I don’t know about you, but I find it very frustrating when we run reports on books that are not circulating in our collection. Somehow, certain items never make the report but are always on the shelf. My “OCD” or “CDO” as I like to call it at times, sent me on a seek and find mission in our catalog. Oh what a fun challenge that was!

I wasn’t even sure where to begin. There are many reasons why our catalogs can become a real challenge. First of all, changing from the Galaxy system to the Polaris system caused issues because we were going from old school technology to new and improved online cataloging, which was a huge upgrade. Secondly, throughout the years there have been a few different catalogers working on records which can be like having too many cooks in the kitchen. In our defense, we are always striving to meet the needs of our patrons and staff. Sometimes that includes making new call numbers to satisfy new areas of interest or displays we are using.  Another issue occurs when people make changes to call numbers without going back and updating old ones. Without unification across the board, it causes confusion when running reports. I would like to share a couple of the things I am working on to update our catalog and make it more patron- as well as work-friendly.
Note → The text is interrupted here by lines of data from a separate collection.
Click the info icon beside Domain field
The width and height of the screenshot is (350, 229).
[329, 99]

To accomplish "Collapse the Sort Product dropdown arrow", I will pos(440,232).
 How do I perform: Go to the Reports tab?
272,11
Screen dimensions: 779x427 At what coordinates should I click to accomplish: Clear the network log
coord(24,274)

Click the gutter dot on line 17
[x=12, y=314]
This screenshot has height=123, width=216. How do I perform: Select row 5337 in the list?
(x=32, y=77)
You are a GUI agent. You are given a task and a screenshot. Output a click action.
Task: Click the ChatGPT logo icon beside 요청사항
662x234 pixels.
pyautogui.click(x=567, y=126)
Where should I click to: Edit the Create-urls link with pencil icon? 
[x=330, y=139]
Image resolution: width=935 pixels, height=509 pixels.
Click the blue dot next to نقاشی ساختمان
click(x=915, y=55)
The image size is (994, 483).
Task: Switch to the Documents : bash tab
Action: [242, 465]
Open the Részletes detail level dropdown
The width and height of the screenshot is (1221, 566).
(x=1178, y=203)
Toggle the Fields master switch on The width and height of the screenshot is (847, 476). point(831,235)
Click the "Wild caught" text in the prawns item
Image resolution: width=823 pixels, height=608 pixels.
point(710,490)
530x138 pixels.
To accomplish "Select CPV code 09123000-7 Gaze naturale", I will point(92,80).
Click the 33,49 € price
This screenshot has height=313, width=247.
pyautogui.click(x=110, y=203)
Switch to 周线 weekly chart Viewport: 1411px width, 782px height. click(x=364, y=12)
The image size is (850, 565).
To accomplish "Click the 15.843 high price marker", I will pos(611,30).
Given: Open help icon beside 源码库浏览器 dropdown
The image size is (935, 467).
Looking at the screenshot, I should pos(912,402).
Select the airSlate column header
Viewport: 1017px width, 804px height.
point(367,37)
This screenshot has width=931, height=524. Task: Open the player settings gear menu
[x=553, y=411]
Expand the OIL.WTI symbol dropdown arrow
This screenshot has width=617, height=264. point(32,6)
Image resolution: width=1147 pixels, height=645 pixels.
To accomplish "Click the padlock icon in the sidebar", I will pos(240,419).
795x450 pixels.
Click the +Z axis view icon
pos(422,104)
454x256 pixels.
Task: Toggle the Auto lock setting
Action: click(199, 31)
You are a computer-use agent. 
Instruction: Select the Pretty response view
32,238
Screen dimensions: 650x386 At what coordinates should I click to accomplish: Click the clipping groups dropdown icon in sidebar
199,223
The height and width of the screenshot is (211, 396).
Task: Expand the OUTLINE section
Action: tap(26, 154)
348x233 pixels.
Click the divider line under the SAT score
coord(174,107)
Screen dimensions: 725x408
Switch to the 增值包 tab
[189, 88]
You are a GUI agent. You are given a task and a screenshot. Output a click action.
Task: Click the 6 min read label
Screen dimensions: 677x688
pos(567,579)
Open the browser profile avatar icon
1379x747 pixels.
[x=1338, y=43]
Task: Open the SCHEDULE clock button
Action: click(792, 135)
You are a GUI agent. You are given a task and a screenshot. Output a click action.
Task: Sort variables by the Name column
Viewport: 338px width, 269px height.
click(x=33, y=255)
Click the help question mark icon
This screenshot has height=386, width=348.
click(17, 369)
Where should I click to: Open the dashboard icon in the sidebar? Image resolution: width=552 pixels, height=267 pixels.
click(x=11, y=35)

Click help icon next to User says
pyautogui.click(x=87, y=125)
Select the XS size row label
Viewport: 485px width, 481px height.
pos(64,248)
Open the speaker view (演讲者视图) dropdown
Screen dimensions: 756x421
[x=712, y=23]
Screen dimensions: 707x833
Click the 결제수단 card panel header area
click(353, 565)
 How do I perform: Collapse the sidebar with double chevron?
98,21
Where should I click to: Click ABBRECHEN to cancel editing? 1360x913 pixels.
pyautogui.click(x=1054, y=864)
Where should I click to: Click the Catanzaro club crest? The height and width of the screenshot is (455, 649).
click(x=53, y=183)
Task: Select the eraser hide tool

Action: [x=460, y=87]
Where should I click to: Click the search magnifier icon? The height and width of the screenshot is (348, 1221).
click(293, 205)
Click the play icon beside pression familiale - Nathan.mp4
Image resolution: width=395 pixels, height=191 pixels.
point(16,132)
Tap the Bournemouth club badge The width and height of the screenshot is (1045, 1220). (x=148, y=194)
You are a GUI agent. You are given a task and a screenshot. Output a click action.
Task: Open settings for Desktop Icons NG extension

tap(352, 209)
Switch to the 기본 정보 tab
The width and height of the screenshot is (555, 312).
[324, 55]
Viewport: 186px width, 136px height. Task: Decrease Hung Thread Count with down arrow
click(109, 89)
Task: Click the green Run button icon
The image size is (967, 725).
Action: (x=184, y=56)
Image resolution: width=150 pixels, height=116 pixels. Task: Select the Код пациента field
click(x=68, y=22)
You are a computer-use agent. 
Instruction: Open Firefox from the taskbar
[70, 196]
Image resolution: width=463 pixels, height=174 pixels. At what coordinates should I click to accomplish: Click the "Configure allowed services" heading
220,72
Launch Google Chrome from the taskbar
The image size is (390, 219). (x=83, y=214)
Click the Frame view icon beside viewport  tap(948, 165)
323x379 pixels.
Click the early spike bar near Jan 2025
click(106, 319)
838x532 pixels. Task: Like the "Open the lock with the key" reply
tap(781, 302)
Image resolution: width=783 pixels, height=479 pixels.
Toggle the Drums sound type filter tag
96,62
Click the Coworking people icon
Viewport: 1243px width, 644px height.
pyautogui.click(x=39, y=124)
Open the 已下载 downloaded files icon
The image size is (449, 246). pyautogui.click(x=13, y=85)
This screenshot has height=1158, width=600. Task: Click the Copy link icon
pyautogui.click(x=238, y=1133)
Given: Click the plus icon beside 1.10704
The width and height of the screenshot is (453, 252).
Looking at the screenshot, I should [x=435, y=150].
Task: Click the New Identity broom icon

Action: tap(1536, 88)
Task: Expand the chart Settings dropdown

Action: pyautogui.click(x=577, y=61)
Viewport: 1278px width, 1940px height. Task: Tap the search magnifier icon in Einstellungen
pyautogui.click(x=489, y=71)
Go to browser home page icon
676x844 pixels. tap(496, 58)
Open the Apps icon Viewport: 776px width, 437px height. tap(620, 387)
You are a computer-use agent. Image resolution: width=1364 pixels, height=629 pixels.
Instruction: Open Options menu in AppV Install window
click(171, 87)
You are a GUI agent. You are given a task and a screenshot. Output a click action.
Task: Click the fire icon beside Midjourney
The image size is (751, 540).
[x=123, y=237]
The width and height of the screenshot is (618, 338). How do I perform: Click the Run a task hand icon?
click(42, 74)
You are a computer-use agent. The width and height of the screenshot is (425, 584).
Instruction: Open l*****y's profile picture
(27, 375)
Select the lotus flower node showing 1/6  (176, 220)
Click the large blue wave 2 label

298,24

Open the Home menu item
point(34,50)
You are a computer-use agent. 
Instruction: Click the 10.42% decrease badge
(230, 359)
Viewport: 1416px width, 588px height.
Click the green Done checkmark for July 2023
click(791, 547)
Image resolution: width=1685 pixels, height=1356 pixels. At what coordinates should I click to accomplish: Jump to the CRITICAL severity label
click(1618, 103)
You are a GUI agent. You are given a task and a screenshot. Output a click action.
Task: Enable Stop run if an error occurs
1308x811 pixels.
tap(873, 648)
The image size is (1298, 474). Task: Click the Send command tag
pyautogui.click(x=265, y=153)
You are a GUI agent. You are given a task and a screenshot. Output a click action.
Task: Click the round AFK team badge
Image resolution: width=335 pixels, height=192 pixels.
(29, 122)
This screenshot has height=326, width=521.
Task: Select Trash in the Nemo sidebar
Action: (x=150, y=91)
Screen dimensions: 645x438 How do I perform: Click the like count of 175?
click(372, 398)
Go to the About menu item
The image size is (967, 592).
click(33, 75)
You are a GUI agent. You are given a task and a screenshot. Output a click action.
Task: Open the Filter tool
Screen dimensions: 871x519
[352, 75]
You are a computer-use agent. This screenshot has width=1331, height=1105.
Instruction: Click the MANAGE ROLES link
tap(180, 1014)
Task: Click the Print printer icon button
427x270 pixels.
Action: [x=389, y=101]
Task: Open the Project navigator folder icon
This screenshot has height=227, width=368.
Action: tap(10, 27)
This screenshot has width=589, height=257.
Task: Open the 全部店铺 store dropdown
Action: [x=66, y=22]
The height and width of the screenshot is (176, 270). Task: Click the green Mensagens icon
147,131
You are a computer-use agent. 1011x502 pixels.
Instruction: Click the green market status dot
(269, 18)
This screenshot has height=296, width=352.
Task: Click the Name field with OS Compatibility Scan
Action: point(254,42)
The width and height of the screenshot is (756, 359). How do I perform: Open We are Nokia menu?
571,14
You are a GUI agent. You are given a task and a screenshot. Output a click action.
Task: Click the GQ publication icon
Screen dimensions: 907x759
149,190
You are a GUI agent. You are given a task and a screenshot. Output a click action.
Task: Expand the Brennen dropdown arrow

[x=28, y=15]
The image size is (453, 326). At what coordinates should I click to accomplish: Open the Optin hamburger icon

The first thing I did was to check what call numbers were being used and do a lot of item bulk changes as well as adjusting bibliographic records to match each other. For example, we had holiday books two ways (E HOL FIC and E FIC HOL). These differences can make such a difference when running reports.

Sometimes that space bar can be a tricky little devil! If you bump it one time too many ….oh no! There’s an extra space added to the call number. I found this extra space will also throw off the reports.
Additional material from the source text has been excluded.